Namun, bukan hanya cita rasa kopi yang ditampilkan dan diperlombakan, tetapi juga kuliner tradisional, kuliner khas dari masing–masing wilayah di Aceh dan nusantara, kue dan makanan tradisonal yang diolah dan dimasak langsung di lokasi acara, seperti kuah tuhee, adee, gutel, lepat, apam, keukarah, buleukat boh drien, cagruek, timphan, leupek, museukat, dan berbagai makanan tradisional lainnya.

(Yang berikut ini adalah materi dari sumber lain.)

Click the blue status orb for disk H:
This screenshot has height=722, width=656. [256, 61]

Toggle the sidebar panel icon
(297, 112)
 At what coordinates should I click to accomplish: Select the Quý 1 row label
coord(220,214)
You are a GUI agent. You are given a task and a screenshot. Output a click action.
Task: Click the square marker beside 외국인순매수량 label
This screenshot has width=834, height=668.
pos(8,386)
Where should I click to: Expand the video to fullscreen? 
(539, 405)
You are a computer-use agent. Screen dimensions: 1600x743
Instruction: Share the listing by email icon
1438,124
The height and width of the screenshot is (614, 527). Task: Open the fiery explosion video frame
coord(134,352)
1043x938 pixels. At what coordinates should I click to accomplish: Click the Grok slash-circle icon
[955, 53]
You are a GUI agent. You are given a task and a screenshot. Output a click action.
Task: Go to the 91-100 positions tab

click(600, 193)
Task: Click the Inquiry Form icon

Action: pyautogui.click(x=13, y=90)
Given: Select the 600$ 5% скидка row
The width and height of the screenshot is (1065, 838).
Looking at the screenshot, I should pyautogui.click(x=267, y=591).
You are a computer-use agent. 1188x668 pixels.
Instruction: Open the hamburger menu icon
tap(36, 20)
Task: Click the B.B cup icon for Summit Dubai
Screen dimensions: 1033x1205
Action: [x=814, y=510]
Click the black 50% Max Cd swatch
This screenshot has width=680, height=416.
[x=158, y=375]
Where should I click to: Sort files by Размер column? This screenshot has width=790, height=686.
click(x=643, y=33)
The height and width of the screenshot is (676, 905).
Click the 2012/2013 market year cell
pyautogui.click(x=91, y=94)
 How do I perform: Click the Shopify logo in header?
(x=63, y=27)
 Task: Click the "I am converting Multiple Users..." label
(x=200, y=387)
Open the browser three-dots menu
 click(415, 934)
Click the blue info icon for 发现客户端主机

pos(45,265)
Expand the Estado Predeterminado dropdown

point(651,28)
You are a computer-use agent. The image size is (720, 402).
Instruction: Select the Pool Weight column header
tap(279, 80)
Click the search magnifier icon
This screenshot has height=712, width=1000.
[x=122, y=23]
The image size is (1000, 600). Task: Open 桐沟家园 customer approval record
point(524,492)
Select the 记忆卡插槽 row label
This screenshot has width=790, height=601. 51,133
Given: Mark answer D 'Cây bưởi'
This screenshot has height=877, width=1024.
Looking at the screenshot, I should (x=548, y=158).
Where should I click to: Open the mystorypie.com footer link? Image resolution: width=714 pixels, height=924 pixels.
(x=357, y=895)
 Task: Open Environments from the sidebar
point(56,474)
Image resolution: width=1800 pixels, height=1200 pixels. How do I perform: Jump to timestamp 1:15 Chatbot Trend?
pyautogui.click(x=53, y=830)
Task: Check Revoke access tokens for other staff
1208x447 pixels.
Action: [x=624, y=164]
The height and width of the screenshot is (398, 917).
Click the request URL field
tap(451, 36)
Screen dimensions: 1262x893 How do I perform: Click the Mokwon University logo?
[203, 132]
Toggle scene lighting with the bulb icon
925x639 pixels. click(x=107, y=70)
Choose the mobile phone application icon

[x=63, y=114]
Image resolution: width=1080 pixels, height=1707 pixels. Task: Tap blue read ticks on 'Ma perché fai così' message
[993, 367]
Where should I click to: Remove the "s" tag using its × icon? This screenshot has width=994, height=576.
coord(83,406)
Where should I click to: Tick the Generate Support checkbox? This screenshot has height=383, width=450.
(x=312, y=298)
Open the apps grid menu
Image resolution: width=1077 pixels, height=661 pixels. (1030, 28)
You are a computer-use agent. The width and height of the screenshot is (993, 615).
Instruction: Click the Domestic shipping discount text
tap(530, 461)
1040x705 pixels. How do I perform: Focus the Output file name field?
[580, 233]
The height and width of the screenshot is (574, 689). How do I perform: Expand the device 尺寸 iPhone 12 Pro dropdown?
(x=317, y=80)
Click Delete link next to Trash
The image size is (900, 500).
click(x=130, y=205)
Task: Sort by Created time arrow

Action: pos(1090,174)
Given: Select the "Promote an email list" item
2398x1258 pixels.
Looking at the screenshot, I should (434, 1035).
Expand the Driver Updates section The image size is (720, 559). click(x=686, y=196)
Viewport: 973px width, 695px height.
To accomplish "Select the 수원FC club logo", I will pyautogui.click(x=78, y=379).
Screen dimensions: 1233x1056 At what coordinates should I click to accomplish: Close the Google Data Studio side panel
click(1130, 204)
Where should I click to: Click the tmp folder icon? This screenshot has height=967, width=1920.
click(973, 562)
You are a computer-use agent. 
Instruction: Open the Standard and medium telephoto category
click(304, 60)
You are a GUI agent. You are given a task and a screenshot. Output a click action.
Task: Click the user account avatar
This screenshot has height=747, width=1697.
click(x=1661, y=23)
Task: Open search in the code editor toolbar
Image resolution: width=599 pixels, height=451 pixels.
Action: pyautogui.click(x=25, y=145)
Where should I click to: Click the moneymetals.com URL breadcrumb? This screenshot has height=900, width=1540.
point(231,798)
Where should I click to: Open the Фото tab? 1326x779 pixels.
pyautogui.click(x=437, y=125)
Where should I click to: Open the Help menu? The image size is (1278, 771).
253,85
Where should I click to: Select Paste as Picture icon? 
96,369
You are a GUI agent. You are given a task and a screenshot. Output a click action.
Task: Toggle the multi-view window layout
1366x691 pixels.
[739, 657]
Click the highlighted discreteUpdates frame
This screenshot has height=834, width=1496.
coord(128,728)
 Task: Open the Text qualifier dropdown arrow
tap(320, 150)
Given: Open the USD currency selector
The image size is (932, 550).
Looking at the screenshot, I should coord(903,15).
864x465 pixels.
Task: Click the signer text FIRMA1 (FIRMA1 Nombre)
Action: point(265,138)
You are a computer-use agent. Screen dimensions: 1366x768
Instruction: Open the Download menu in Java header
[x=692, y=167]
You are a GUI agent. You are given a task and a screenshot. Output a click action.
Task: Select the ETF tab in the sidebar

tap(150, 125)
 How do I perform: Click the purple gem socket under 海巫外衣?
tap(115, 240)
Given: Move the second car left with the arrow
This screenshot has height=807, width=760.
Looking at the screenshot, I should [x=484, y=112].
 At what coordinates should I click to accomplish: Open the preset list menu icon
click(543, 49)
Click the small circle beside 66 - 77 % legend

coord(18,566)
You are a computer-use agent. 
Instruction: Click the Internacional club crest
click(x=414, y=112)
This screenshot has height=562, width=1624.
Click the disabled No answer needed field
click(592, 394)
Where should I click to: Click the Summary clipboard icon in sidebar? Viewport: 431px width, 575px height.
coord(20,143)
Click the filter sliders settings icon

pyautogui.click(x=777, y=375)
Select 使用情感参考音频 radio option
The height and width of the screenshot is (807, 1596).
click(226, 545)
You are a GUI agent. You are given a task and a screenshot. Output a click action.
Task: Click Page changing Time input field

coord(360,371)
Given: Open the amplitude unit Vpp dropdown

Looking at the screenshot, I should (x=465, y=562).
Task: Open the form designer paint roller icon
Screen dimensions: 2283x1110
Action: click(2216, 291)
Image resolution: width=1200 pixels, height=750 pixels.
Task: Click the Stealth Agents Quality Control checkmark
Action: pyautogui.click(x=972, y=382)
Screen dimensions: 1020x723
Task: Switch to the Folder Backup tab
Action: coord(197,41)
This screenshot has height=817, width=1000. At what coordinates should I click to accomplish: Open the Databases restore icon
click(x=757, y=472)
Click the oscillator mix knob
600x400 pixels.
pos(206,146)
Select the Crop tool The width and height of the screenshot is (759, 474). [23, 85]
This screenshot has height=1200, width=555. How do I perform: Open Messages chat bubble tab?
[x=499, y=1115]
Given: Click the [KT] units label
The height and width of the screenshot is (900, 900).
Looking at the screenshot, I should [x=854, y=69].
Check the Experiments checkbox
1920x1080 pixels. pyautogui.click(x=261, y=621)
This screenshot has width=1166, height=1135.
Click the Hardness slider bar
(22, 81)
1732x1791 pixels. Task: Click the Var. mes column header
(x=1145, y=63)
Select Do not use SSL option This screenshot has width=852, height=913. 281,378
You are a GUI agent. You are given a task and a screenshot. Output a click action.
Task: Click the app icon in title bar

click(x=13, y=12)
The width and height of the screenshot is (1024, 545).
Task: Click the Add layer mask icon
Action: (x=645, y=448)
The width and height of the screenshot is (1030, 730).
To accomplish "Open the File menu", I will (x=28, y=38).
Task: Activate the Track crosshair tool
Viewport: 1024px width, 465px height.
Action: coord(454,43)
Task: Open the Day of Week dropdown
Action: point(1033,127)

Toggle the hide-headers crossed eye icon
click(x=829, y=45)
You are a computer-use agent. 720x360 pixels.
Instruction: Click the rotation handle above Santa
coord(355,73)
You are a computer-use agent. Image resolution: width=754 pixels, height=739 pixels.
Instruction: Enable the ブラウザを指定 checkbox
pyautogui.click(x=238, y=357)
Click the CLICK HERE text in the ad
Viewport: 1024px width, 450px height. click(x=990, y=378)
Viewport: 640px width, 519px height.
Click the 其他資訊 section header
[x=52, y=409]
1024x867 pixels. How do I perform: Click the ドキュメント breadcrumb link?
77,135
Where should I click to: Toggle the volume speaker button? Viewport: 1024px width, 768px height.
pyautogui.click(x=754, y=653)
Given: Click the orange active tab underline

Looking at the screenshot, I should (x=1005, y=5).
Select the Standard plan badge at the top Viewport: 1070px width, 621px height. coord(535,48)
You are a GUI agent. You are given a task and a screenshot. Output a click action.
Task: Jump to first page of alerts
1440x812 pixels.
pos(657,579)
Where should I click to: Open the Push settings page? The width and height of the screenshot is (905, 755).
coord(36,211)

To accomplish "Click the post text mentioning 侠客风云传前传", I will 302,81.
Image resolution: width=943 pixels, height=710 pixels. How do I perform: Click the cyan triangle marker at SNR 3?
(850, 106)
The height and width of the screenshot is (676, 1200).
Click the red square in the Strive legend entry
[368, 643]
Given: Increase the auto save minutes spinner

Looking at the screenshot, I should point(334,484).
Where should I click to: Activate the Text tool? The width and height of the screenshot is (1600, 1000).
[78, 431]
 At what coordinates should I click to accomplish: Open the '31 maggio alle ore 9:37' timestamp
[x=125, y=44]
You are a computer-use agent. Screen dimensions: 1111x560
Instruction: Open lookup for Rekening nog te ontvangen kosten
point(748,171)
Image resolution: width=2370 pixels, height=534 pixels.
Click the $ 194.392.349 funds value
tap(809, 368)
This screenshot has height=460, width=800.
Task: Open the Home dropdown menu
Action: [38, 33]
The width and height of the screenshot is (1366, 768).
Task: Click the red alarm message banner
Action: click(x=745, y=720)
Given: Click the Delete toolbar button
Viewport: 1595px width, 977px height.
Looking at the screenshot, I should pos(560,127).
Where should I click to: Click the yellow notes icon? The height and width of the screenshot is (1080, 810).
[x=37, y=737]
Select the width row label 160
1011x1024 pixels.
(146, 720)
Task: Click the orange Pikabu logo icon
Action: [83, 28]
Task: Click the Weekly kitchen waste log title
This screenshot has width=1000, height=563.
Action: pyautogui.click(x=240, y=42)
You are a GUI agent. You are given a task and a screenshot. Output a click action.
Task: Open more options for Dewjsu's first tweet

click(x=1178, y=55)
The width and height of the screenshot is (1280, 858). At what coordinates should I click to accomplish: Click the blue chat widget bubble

Sayyid Muniruddin Ali, selaku Program Director Sufi Coffee Festival, mengatakan, kopi memang identik dengan sufi. “Sufilah yang memperkenalkan dan mempopulerkan kopi keseluruh dunia, dibuatnya festival ini terkait dengan itu. Kisah kopi itu identik dengan sufi, dimulai dari kisah seorang sufi yaitu Syaikh Abul Hasan As-Syadzili, beliaulah sufi penemu biji kopi pertama,” jelasnya.

banner 72x960

Sayyid Muniruddin menceritakan, pada suatu malam, dalam perjalanan uzlah (mengasingkan diri untuk berzikir), Syaikh Abul Hasan As-Syadzili (1197-1258) yang berusaha menghindari binatang buas, naik ke sebuah batang pohon. Di pohon itu dia menemukan biji-bijian tumbuh. Anehnya, rasa kantuknya hilang setelah ia memakannya.

Besoknya, dia membawa biji-bijian itu sebagai makanan penghilang rasa kantuk sepanjang jalan. Setelah kering, biji itu ia panggang dengan api dan sajikan dengan minuman. Itulah kopi yang untuk pertama kali tersajikan secara sempurna dan menjadi minuman para sufi.

Kata ‘kopi’ sendiri awalnya berasal dari Bahasa Arab yaitu qahwa, yang berarti kekuatan, karena pada awalnya kopi digunakan sebagai makanan berenergi tinggi. QAF adalah “quut” (makanan). HA adalah “huda” (petunjuk). WAWU adalah “wud” (cinta). HA adalah “hiyam” (pengusir rasa kantuk). Itulah QAHWAH, coffee, kopi.

Kemudian, dari Yaman, melalui para sufi, pelancong, peziarah, pedagang, yang turut serta membawa ajaran Islam, keharuman kopi kemudian merebak ke seluruh dunia, menuju benua biru Eropa, Amerika, dan ke negeri Indonesia, sehingga akhirnya mendunia

Lanjut Sayyid Muniruddin, menurut sejarawan William H Uker dalam magnum opus-nya, All About Coffee (1922), kata ‘kopi’ mulai masuk ke dalam bahasa-bahasa Eropa sekitar tahun 1600-an. Kata tersebut diadaptasi dari bahasa Arab, qahwa, melalui lisan Turki, kahveh. Dari istilah Arab ini lantas lahir kata ‘koffie’ dalam bahasa Belanda, café dalam bahasa Perancis, caffè dalam bahasa Italia, coffee dalam bahasa Inggris, kia-fey dalam bahasa Cina, kehi dalam bahasa Jepang, dan kawa dalam bahasa melayu,

“Karena kopi ini dipoplulerkan pertama sekali oleh para sufi, maka kopi itu punya nilai spiritualitas yang tinggi. Kopi itu energi bagi para sufi untuk berzikir intensif kepada Rabb-Nya, kopi ini juga punya nilai sosial yang tinggi yaitu persaudaraan, silaturahmi, dan kekompakan,” terang Sayyid Muniruddin, yang juga salah seorang Presidium KAHMI Aceh, trainer nasional, dan penulis buku Bintang Arasy dari Timur.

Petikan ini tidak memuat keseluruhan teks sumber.